PJ and I spent last week in Peru. Our main goal in planning this vacation was to see Machu Picchu, the “Lost City of the Incas,” as Hiram Bingham famously called it. This also meant spent most of our week abroad in Cusco, the largest city near Machu Picchu. Before writing what I hope will be several posts about everything we did, I thought I would start with an overview of our trip. It was an amazing experience. We learned a lot, saw magnificent sites, and ate some delicious food. What more could you want from a vacation?!

It was our first time to travel to South America, so we were a little nervous about it. We’ve been to Europe several times now, so that doesn’t seem so difficult. But I, especially, don’t deal well with new things — they make me a nervous wreck. So, PJ had the foresight to book us for a pre-packaged tour through a travel agency, Best Peru Tours.

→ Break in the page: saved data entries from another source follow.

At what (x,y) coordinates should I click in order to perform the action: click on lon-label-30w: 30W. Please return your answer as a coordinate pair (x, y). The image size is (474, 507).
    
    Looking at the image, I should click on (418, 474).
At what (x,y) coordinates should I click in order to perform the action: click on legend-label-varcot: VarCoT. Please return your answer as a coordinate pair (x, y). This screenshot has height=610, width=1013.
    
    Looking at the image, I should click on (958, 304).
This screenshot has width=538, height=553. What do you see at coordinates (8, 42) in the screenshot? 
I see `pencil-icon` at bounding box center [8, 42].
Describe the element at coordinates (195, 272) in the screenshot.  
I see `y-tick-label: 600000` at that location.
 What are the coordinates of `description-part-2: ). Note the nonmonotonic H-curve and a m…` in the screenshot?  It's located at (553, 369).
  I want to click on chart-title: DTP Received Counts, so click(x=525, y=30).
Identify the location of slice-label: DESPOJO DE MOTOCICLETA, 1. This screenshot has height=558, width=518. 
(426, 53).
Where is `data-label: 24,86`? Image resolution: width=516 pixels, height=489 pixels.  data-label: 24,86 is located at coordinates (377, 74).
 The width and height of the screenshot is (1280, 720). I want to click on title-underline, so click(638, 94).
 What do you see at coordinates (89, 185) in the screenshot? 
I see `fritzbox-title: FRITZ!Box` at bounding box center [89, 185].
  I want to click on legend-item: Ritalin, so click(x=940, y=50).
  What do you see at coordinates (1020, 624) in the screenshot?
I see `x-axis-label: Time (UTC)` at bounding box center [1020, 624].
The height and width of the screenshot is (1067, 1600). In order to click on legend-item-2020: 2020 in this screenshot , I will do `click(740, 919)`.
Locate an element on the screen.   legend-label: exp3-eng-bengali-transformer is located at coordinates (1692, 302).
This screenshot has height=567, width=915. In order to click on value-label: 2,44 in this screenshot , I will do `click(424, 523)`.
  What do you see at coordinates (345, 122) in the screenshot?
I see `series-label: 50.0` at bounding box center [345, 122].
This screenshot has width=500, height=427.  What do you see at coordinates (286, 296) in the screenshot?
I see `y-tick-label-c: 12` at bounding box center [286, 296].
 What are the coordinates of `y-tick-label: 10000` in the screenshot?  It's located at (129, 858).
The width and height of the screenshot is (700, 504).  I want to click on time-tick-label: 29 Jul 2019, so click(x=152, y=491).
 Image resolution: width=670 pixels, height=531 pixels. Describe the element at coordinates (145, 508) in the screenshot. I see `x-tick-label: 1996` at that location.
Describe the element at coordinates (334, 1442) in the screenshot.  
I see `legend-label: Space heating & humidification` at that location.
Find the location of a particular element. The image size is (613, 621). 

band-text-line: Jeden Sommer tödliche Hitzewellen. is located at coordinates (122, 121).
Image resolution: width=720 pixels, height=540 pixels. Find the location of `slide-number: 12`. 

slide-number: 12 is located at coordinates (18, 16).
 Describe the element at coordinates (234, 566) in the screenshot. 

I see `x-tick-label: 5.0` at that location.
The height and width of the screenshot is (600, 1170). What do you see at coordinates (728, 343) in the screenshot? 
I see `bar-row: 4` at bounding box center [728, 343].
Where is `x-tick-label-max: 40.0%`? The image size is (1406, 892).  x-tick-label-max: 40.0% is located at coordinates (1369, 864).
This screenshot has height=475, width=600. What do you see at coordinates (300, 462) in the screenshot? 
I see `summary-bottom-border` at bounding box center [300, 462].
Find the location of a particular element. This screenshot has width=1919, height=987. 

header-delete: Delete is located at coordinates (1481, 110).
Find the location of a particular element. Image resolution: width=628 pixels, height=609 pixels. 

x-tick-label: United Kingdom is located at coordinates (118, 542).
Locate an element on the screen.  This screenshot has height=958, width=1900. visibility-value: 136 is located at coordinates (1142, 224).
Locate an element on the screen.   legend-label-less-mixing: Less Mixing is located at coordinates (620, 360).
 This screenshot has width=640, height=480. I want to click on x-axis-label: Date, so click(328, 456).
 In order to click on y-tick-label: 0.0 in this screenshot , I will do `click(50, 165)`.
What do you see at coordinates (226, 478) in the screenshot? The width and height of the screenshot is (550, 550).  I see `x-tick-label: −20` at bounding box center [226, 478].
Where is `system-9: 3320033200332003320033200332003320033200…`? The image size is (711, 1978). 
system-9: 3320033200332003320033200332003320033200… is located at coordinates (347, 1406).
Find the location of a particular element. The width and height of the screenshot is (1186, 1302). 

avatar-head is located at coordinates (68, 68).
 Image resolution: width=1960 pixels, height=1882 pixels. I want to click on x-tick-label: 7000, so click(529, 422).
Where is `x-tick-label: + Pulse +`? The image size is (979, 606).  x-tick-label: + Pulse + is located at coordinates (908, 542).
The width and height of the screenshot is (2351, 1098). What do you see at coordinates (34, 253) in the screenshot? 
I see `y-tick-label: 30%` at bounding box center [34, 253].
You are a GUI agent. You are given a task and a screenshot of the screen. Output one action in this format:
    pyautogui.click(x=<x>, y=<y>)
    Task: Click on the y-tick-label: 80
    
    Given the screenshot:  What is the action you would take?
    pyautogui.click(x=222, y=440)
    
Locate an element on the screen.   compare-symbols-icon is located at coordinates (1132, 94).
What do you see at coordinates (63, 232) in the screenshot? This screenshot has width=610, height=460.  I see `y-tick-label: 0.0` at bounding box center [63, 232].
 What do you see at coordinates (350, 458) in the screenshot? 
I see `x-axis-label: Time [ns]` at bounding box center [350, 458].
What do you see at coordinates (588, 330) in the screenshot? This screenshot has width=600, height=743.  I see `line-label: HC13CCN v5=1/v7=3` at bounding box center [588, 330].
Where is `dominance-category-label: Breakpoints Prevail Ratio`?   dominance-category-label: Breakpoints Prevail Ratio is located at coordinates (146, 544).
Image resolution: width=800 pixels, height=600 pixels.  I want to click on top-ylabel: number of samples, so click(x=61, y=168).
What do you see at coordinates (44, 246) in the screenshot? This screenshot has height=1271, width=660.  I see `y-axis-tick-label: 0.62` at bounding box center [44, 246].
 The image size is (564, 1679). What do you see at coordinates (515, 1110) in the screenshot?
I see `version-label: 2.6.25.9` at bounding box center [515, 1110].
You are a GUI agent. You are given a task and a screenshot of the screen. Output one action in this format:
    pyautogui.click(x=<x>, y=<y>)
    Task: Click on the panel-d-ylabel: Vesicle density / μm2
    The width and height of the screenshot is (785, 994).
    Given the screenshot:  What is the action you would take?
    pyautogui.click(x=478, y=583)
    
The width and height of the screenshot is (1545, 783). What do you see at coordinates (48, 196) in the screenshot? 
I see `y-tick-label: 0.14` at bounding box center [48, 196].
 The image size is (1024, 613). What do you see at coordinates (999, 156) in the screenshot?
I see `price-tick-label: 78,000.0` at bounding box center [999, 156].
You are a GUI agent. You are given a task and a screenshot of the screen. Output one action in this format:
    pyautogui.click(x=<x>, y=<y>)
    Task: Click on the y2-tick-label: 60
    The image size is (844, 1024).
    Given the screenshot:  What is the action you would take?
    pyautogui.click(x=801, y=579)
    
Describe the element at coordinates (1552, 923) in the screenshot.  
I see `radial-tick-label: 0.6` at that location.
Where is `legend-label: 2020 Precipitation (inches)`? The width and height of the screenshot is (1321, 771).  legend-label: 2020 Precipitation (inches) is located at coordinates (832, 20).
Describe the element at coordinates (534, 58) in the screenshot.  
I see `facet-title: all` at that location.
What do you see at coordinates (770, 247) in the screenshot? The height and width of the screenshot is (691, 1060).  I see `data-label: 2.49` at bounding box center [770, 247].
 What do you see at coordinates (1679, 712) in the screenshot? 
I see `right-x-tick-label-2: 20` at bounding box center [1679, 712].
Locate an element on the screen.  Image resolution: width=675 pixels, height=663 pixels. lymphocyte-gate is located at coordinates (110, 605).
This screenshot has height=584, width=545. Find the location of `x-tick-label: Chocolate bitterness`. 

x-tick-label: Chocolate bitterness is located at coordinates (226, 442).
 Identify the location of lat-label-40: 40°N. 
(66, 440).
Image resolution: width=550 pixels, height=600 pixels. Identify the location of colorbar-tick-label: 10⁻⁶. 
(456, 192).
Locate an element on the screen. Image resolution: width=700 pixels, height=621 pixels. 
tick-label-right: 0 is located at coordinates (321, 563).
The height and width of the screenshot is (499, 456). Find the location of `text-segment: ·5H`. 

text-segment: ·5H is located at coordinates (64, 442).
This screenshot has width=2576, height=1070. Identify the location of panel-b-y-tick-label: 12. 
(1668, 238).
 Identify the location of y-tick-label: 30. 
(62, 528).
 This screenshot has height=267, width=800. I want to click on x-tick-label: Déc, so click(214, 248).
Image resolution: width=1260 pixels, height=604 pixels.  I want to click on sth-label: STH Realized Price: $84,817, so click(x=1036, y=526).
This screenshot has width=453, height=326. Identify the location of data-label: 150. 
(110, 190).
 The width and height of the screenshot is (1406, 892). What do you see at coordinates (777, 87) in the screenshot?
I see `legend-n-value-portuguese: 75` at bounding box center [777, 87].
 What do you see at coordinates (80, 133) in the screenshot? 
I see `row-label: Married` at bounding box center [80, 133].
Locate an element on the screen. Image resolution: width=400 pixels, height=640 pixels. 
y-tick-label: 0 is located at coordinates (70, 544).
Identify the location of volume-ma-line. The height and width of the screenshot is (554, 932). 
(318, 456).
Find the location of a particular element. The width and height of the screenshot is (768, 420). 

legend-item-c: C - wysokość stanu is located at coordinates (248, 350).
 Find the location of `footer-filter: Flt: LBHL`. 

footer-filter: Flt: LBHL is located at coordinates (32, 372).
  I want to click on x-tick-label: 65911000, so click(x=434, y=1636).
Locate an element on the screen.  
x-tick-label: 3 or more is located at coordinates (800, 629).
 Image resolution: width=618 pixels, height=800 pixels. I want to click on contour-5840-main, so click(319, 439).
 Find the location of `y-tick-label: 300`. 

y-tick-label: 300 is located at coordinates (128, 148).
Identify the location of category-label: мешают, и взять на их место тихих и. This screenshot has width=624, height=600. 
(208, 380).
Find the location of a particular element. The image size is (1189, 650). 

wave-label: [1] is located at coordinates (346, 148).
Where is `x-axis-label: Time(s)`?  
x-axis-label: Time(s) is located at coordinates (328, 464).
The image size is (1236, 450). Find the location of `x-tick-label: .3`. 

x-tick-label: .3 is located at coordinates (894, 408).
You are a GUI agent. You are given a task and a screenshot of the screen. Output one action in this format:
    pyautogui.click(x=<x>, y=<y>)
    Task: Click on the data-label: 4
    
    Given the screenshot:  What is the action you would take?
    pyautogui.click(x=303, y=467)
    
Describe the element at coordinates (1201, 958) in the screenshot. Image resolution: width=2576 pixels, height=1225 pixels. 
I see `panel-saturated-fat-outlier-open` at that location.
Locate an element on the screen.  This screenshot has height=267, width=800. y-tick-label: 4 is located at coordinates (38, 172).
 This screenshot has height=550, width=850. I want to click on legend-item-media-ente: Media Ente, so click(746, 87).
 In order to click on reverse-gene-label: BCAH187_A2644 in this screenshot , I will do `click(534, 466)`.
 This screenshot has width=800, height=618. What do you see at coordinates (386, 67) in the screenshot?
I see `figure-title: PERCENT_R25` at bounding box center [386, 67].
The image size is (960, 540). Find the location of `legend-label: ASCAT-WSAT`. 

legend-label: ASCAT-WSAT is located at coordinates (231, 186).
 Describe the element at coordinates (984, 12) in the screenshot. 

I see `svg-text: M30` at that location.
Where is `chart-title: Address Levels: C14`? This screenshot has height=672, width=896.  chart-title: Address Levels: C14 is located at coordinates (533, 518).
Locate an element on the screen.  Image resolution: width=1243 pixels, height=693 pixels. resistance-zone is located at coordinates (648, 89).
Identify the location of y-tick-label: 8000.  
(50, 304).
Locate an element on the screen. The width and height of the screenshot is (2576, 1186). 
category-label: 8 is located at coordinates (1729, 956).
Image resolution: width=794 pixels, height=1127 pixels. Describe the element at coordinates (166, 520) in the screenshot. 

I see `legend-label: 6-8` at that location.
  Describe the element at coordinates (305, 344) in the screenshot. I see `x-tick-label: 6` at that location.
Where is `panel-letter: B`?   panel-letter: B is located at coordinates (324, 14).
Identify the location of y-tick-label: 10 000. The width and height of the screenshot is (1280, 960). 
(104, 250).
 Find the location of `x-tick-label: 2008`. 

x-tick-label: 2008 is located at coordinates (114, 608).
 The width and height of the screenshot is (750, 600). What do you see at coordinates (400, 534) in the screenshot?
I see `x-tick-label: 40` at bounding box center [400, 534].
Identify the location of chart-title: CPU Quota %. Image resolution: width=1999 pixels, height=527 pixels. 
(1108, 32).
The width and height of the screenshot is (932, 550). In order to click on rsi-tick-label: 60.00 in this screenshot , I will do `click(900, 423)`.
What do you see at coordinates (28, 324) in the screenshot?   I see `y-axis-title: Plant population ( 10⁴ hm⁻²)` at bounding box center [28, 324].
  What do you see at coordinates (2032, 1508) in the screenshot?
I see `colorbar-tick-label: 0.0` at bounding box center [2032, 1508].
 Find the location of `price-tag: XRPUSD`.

We purchased the 7-day “Deluxe Package” that included airfare from Lima to Cusco, a tour of the Sacred Valley of the Incas, the train trip to and from Machu Picchu, a city tour of Cusco, the hotels, and the flight from Cusco back to Lima for $999. One of the things that we loved about this package is that someone met us at each stage of the trip to make sure we got where we needed to go. Jorge, for example, met us at the airport when we landed in Lima and accompanied us (with a driver) to our hotel. Along the way, he explained what we’d be doing. The next morning Alonso (and a driver) picked us up from out hotel and took us back to the airport for our flight to Cusco. Gladys met us in Cusco and got us to the appropriate place several times. And another transit officer met us when we arrived in Aguas Calientes to get us to our tour of Machu Picchu.